STORY: A heat wave and fires are wrecking Tunisia's grain harvest, and the farmers union forecasts output will fall well short of government hopes.

The North African country is already struggling with the higher cost of food imports because of the war in Ukraine.

Abderraouf Arfaoui says he and other farmers are having to harvest earlier so as not to lose the crop, and they lose sleep watching out for fires.

“Usually we harvest on July 5th or 10th, and now as you see we are harvesting on June 17th or 18th. We are afraid of fires, we always monitor the land day and night, farmers are tired. We must harvest without waiting even if that reduces the quantity and quality of the wheat."

Tunisia was counting on a big crop to reduce grain imports amid a financial crisis worsened by the Ukraine war.

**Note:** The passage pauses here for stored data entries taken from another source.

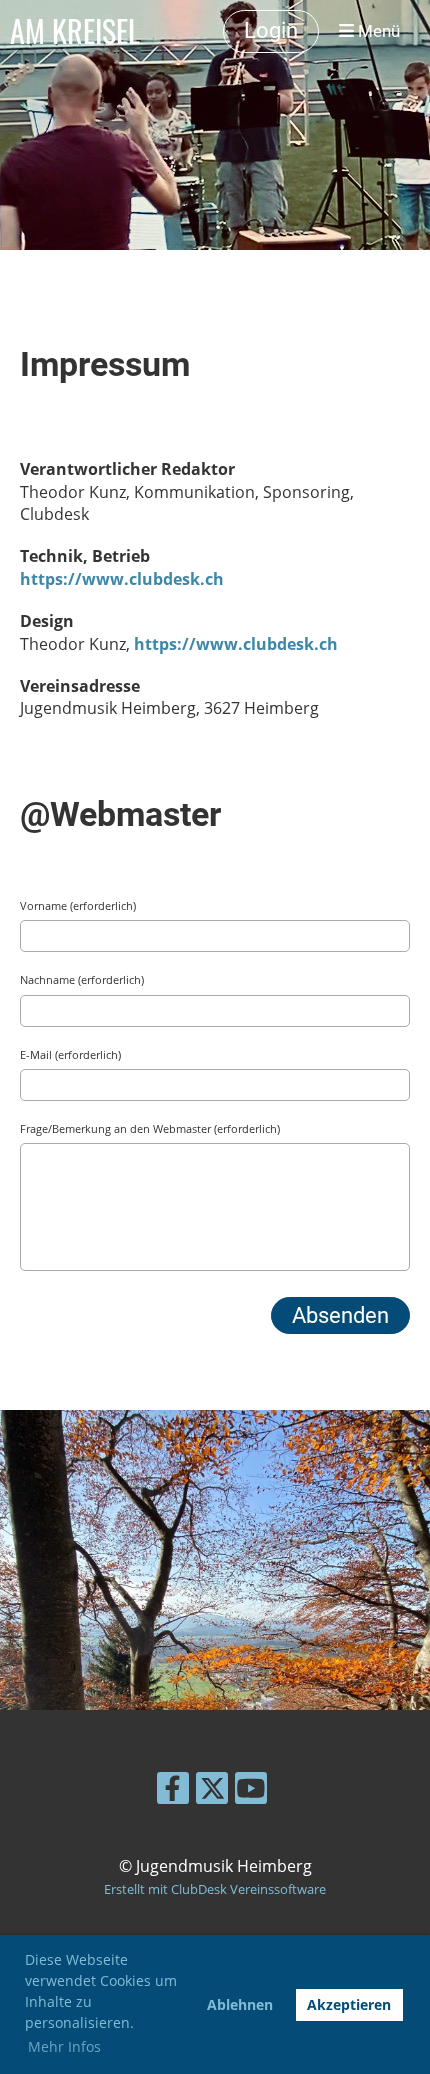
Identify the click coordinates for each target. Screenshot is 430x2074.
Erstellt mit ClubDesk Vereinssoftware (215, 1889)
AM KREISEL (75, 31)
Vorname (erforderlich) (78, 905)
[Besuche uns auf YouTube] (251, 1791)
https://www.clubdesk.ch (122, 579)
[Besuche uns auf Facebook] (173, 1791)
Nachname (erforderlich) (82, 979)
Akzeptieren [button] (349, 2004)
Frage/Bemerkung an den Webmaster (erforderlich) (150, 1128)
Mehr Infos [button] (64, 2046)
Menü (377, 31)
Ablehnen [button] (240, 2004)
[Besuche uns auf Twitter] (212, 1791)
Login (271, 30)
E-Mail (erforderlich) (70, 1054)
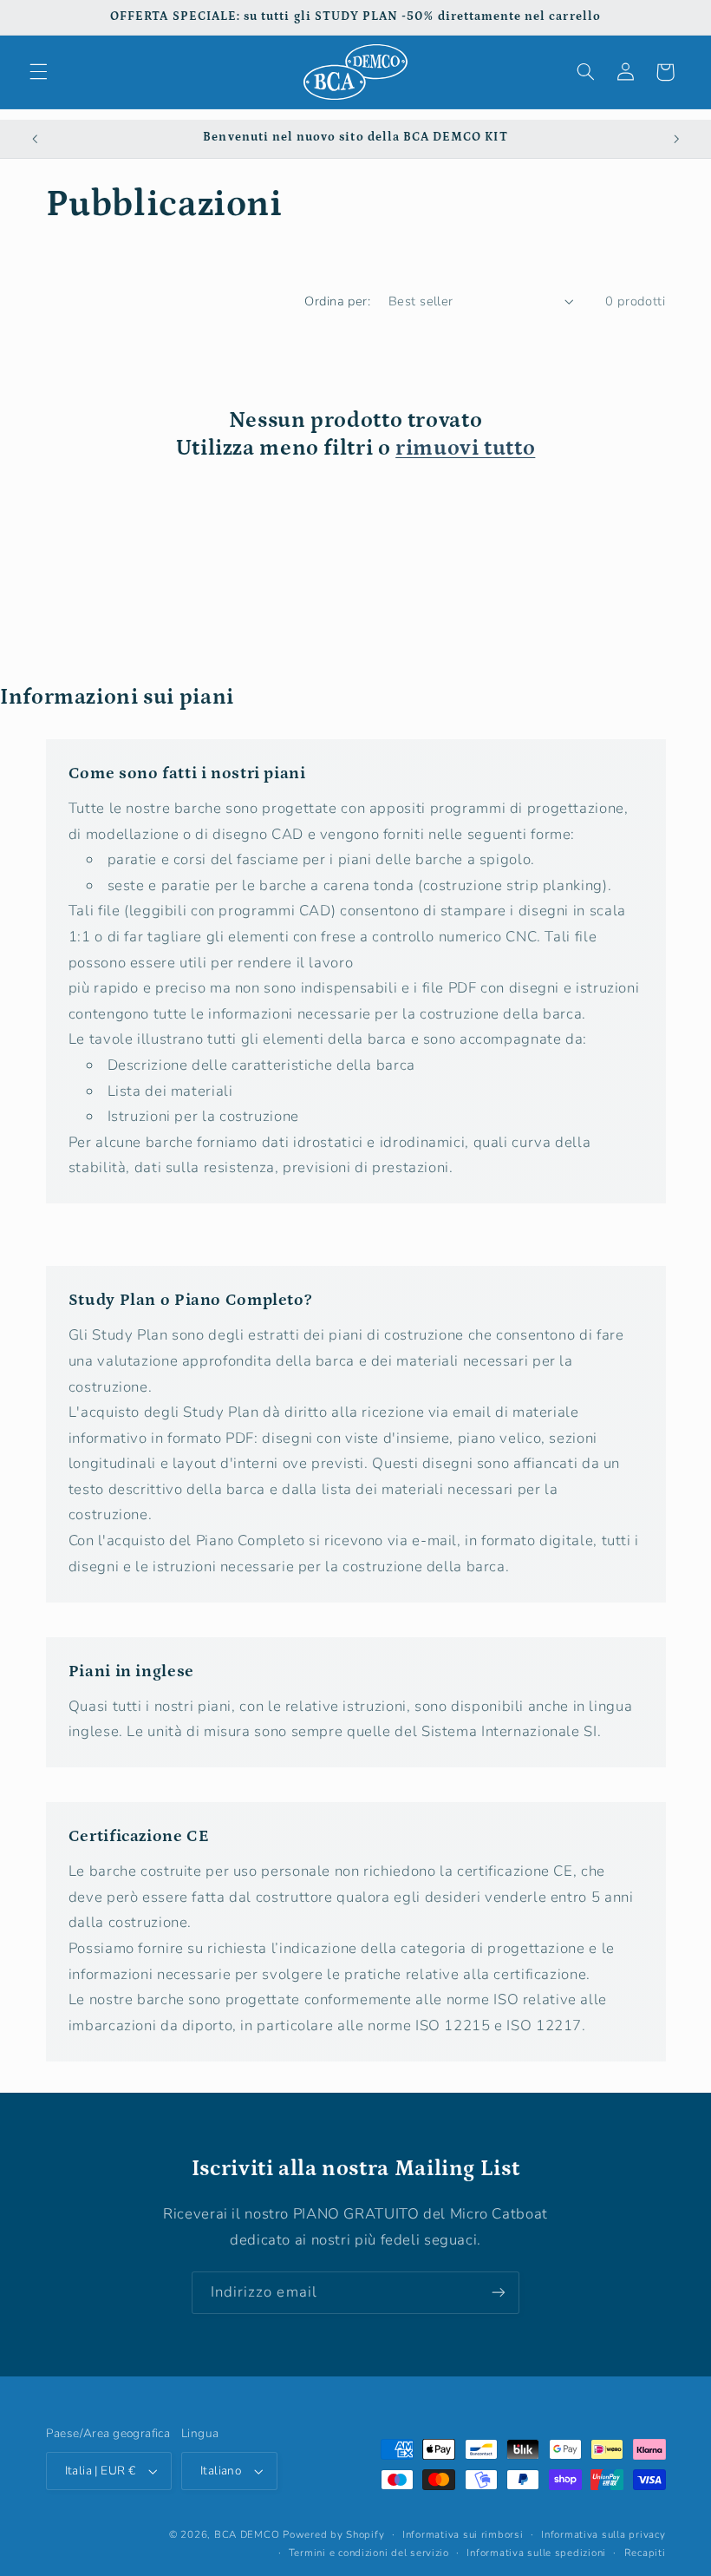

Higher prices of imported food and energy will cost the budget $1.7 billion this year, according to the government, which subsidises such supplies.

Hamdi Hached is an environmental engineer.

“The Ukrainian-Russian conflict, as well as climate change, put many challenges before Tunisia as it attempts to meet its local needs of grain - especially in the shadow of a market where prices are increasing every day, and in a market where grains are scarce and competed for in many countries. These are all elements that will place Tunisia in unclear circumstances this year as it tries to provide for its needs - especially during the last quarter of the year."

The farmers' union and experts say the crop also is suffering direct damage from high temperatures, which have already reached 117 Fahrenheit this summer.